:: SOURCE DOCUMENT ::
** START **
# Bluegrass



## Dennis (Jun 23, 2006)

Is derby finished


----------



## TimThurby (May 22, 2004)

Yes, the Derby is complete!
1st-#19
2nd-#12
3rd-#14
4th-#17
RJ-#7
J-#1
J-#3
J-#4
J-#8
J-#20
J-#23

Open Callbacks to waterblind:
5,7,8(starts),9,10,13,14,15,19,21,22,23,24,27,33,36, 38,42,44,46,47
Through the grapevine callbacks, so if I missed a number, SORRY!!!


----------



## roseberry (Jun 22, 2010)

qual results as told to me:

1st #8 roseberry's high and tight, o mitch akin, h carter hughes
2nd #3 river rat's high grade skeeter bug, o donald guess, h mark miles
3rd #12 spring creek's repeat, o trip smith, h carter hughes
4th #10 troublesomes midnight toker mh, o david kilburn, h david kilburn
rj #14 cadillac's pickled pete, o dennis bath, h dennis bath
j #7 prairie sky swampcat, o jon butler, h jon butler

i want to extend congratulations to a new field trial man mitch akin on the win with crew. mitch bought crew from me in january and two months later has a blue ribbon and a *** dog. mitch, thanks for seeing and believing. also congrats to carter hughes on the win with crew and the 3rd with trip smith's dog pete, great day for windrush!
** END **
:: DATASET CONTENT ::
** START **
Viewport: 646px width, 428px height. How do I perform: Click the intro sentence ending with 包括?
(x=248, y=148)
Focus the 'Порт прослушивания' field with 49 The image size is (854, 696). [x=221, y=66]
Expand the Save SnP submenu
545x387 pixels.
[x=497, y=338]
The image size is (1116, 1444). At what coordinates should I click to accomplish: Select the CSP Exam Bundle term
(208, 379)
** END **
** START **
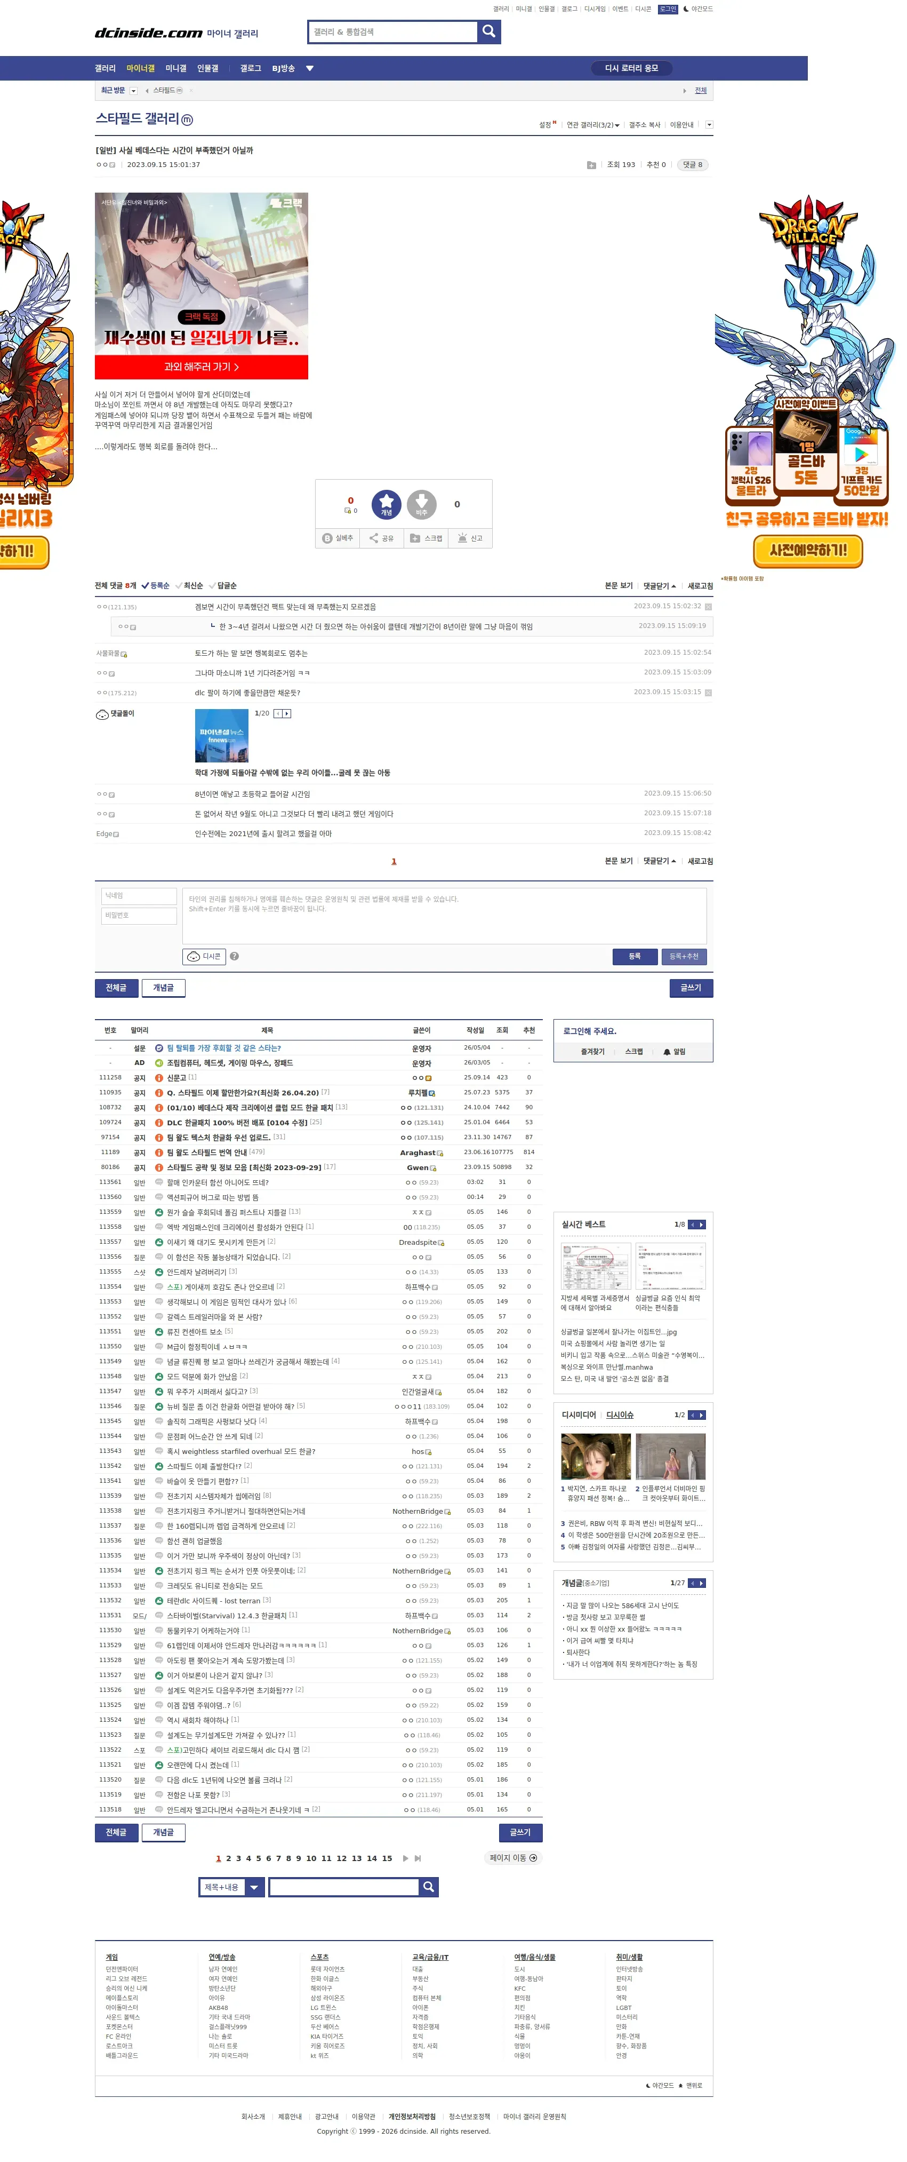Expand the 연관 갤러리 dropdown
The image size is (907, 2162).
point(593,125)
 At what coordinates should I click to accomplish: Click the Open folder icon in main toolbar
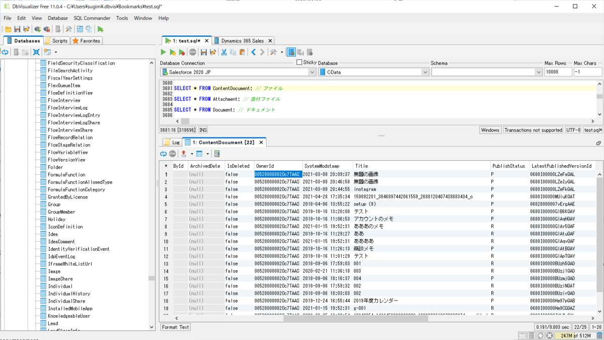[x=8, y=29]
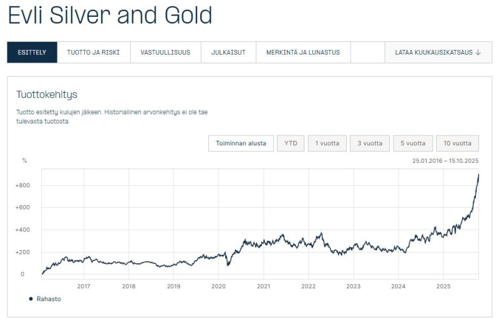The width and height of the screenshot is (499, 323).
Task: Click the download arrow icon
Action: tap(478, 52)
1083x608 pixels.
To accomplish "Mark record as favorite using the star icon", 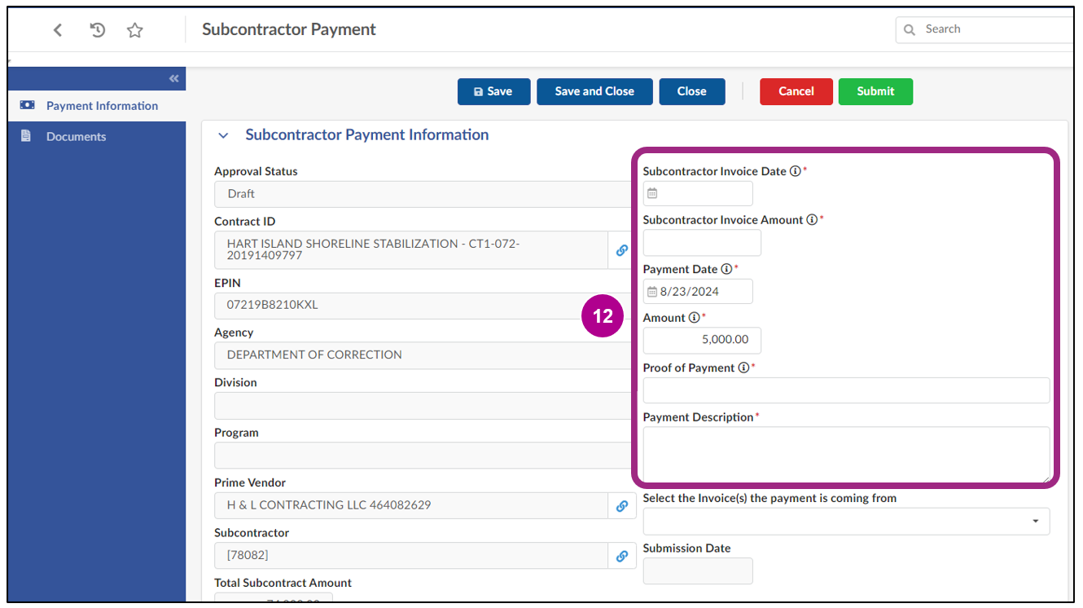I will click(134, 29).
** END **
:: EXERCISE PROMPT ::
In the Bluegrass forum thread, which dog placed first in the qualifying results?

:: EXERCISE OUTPUT ::
#8 roseberry's high and tight, owned by mitch akin and handled by carter hughes.